Heute, 50 Jahre später, ertappe ich mich gelegentlich dabei, dieselben Gedanken zu haben wie mein Großvater.

Wenn wir unsere Welt betrachten, sehen wir, wie das neoliberale, kapitalistische Projekt sich anschickt, die gesamte Welt und die gesamte Menschheit zu unterjochen, neokolonial und neoimperial. America first – oder, die deutsche Version, die fröhliche Wiederauferstehung feiert: Heute gehört uns Deutschland und morgen die ganze Welt.

Dazu gehört die Sicherung unseres Wohlstandes und unserer Privilegien durch den Ausbau der Festung Europa – nicht mehr nur im Mittelmeer, auch in Vorderasien und inzwischen schon in der Sahara.
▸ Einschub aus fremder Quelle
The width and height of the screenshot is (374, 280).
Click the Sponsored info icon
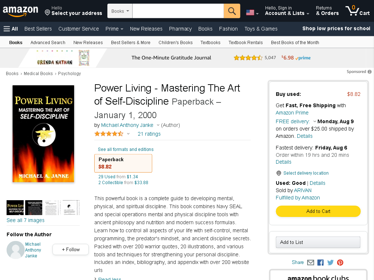coord(370,72)
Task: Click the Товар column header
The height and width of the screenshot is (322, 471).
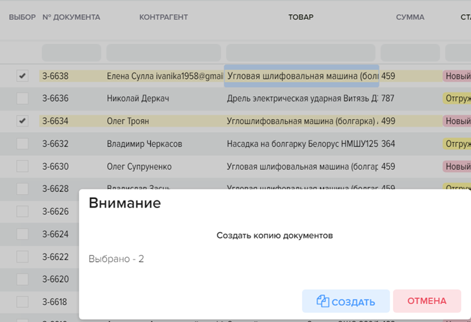Action: [301, 17]
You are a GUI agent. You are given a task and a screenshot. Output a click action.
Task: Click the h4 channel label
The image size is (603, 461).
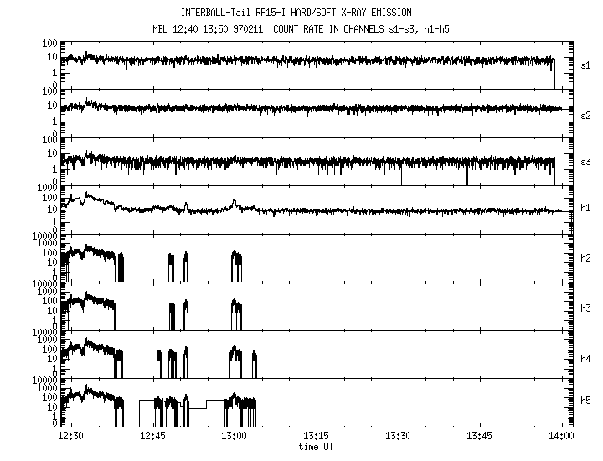pyautogui.click(x=586, y=358)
Wo inzwischen mehr Flüchtlinge sterben wie im Mittelmeer.

Damit die politische Klasse – und die sie unterstützende (Rüstungs-) Industrie wieder „Kriegerles“ spielen können – deutsche Soldaten in aller Welt, zur Sicherung unserer Rohstoffinteressen und Handelswege – brauchen sie ein sicheres und ruhiges Hinterland.
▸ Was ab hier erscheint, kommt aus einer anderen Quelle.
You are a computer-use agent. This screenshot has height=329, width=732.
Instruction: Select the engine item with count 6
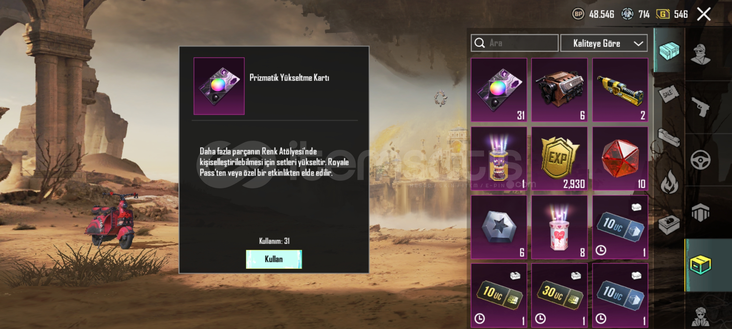559,90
Deshalb bauen sie den Überwachungsstaat immer weiter aus, führen neue Polizeigesetze ein – s’Ländle, wo schon lange kein Ländle mehr ist, ganz vorne dran. Mit der Kretschmannisierung und Strobelisierung unseres gesamten Lebens – privat und politisch. Und der Anbetung des neuen Götzen Digitalisierung.

Einer dieser Angriffe auf eine widerständige Zivilgesellschaft wird auch auf juristischem Wege geführt. Über die sogenannte Abgabenordnung, die steuertechnisch regelt, wer Gemeinnützigkeit in Anspruch nehmen kann. Ganz vorne dran – wen wundert es – natürlich wieder die Sozialdemokratie in Person des Finanzministers Scholz. Flankiert von CDU/CSU und AFD.
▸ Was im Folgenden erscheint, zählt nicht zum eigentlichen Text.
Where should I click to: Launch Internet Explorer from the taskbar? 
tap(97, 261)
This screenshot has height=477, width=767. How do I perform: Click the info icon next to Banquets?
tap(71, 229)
Was ist der Hintergrund? Die Parteien wollen ihr Monopol auf die politische Meinungsbildung behalten. Deshalb der Angriff auf alle Organisationen, die gemeinnützig sind und sich zu tagespolitischen Themen äußern: bei attac und campact waren sie schon erfolgreich, auch bei der VVN. Und zuletzt jetzt beim Demokratischen Zentrum in Ludwigsburg, dem im Oktober die Gemeinnützigkeit entzogen wurde.

Ein Problem dabei ist, dass für Spenden keine Bescheinigung mehr ausgestellt werden kann, die die SpenderInnen steuermindernd geltend machen können. Teilweise noch schwerwiegender ist aber die Tatsache, dass Zuschüsse, die z.B. von der Aktion Mensch oder von Stiftungen für bestimmte Projekte gewährt werden, an den Status der Gemeinnützigkeit des Empfängers gekoppelt sind.

Auch die AnStifter sind da bedroht, die Allmende in Stetten, die Manufaktur in Schorndorf. Und viele andere Politik- und Kulturvereine, sowie andere zivilgesellschaftliche Organisationen, wie z.B. change.org, die diese Woche Post vom FA Berlin bekommen hat.

Gemeinnützig sind dagegen die Dt. Gesellschaft für Wehrtechnik e.V., ein Zusammenschluss der deutschen Kriegsindustrie. Und natürlich die Atlantikbrücke und die Initiative Neue Soziale Marktwirtschaft als neoliberale Propagandaorganisationen.

Doch wir lassen uns nicht mundtot machen. Gemeinsam mit vielen anderen Organisationen haben wir die „Allianz Rechtssicherheit – Zivilgesellschaft ist gemeinnützig“ gegründet.

Und wir werden unsere zivilgesellschaftlichen politischen Aktivitäten fortsetzen. Zum Beispiel durch die Verleihung des Stuttgarter Friedenspreises, den ihr jedes Jahr durch eure Spenden und eure Wahl ermöglicht. Dieses Jahr zum 17. Mal.

Noch ein Hinweis in eigener Sache:

Der Ruben Neugebauer, wo nachher im Namen von Sea-Watch den Preis entgegennehmen wird, ist heute nachmittag um 17 Uhr im Museumskeller in Stetten im Remstal, wo er dann auch ausführlich erzählen wird, wie er zu Sea-Watch gekommen ist und was sie so machen.

Herzlich willkommen bei unserer Friedensgala.